Analysis: Bank Regrets Robertson Deal By David Luhnow
EDINBURGH, Scotland (Reuters) - The Bank of Scotland entered an ill-fated business deal with American tele-evangelist Pat Robertson thinking it was dealing with Robertson the businessman.
What it got instead was Pat the preacher.
Robertson's religious views and controversial comments about homosexuals in Scotland undid a promising deal to set up a new U.S. telephone-based bank which was aimed initially at the preacher's considerable flock.
The Bank of Scotland said Saturday it was pulling the plug on the television evangelist after he responded to controversy in Scotland over the deal by saying Scotland was a ``dark land'' influenced by a lobby of homosexuals.
That left Scotland's oldest bank Sunday licking its wounds from a venture that infuriated hundreds of its customers and dented its reputation as an institution with an almost infallible business sense.
Getting out of bed with Robertson could also prove a costly divorce. Scottish newspapers Sunday said the bank would end up paying Robertson some $3 million to allow the bank to continue the venture with a new partner.
Bank officials would not discuss any details of the deal.
Gay rights groups Sunday welcomed news the bank had ended its relationship with Robertson, founder of the right-wing Christian Coalition and a former U.S. presidential candidate.
``The bank deserves credit for getting out of the deal. But it's very unfortunate that it should have to pay any money to a man who clearly used it to promote his intolerant brand of politics,'' said Tim Hopkins, spokesman for gay rights group Equality Network.

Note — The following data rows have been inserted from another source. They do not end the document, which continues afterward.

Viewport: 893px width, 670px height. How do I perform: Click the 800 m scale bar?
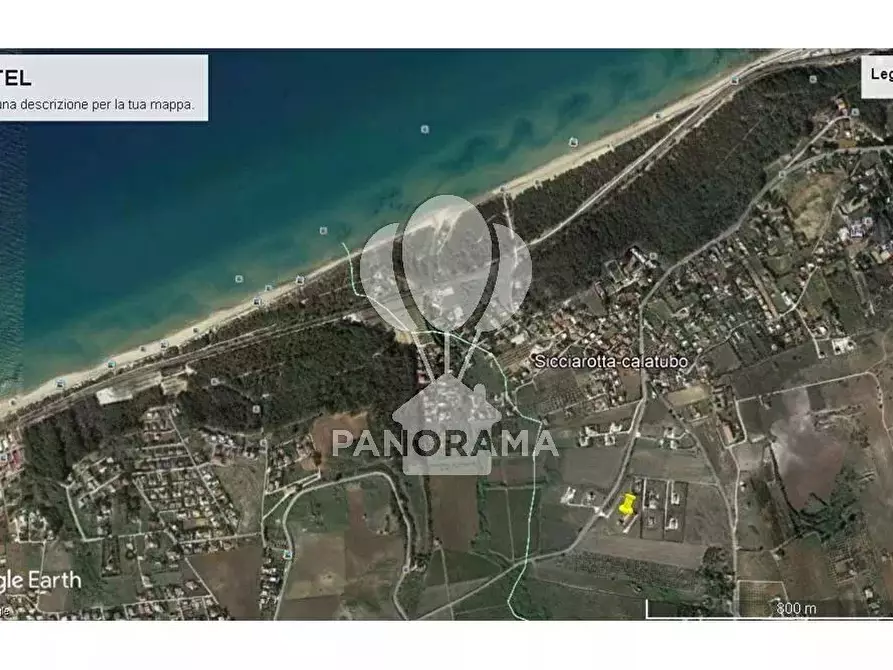click(769, 609)
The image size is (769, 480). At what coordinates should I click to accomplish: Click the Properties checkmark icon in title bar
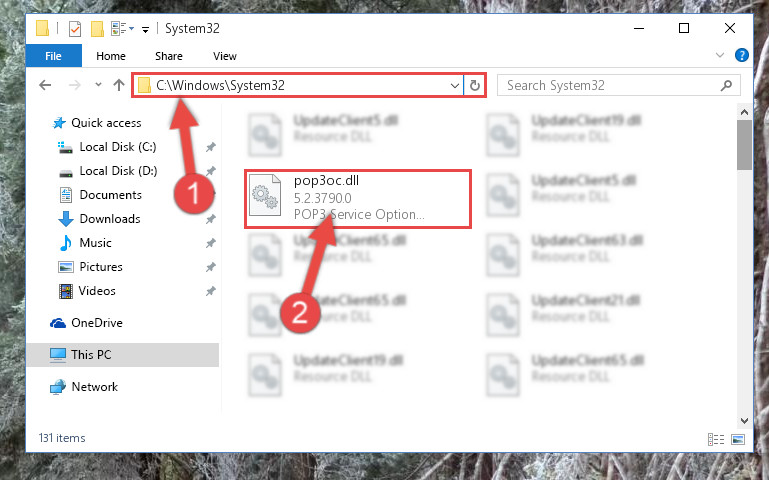coord(75,29)
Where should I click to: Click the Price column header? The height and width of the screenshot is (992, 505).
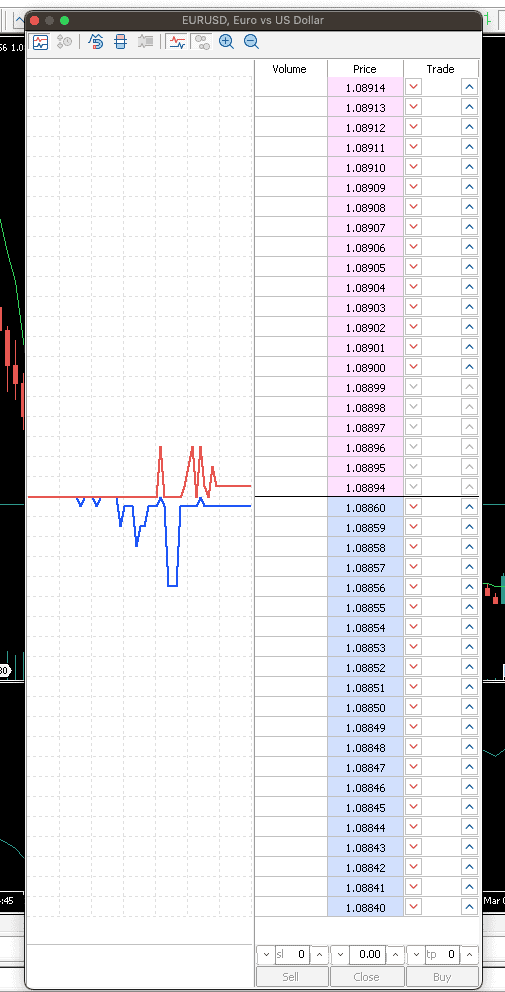[x=365, y=69]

Newspapers also welcomed the news, but criticized the bank's directors for having failed to see that Robertson's religious views -- seen as extreme in much of Europe -- would cost the bank precious public relations points.
When the deal was made public in March, activists from gay rights groups to minority groups condemned the bank and a handful of protesters chained themselves to its headquarters. Even ordinary Scots and Scottish churches criticized the deal.

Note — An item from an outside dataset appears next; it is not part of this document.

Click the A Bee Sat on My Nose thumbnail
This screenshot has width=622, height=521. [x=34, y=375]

``If (CEO) Peter Burt or one of his colleagues had popped down to the bookstore and ordered a copy of one of Robertson's books ... they would have quickly found the measure of the man,'' the Glasgow-based Sunday Herald wrote.
``In the three months since the deal became public, the bank's staff have been verbally abused, its bank notes have been defaced and its reputation for financial rectitude seriously diminished,'' it added.
Bank officials said they were simply doing business with a businessman and not a religious figure -- a notion Robertson himself dismissed.
``I don't remember being cut in two any time recently .... I think it's all part of one package. It's not two people,'' he told Scottish reporters.
The bank will now probably set about trying to mend fences with some 500 customers who pulled their accounts. According to the Scotsman newspaper, the bank will send a letter to all its customers apologizing for having entered the deal.
It may also try quickly to find a new partner for the venture to shore up its flagging stock price, which sank almost four percent last week on uncertainty over the deal.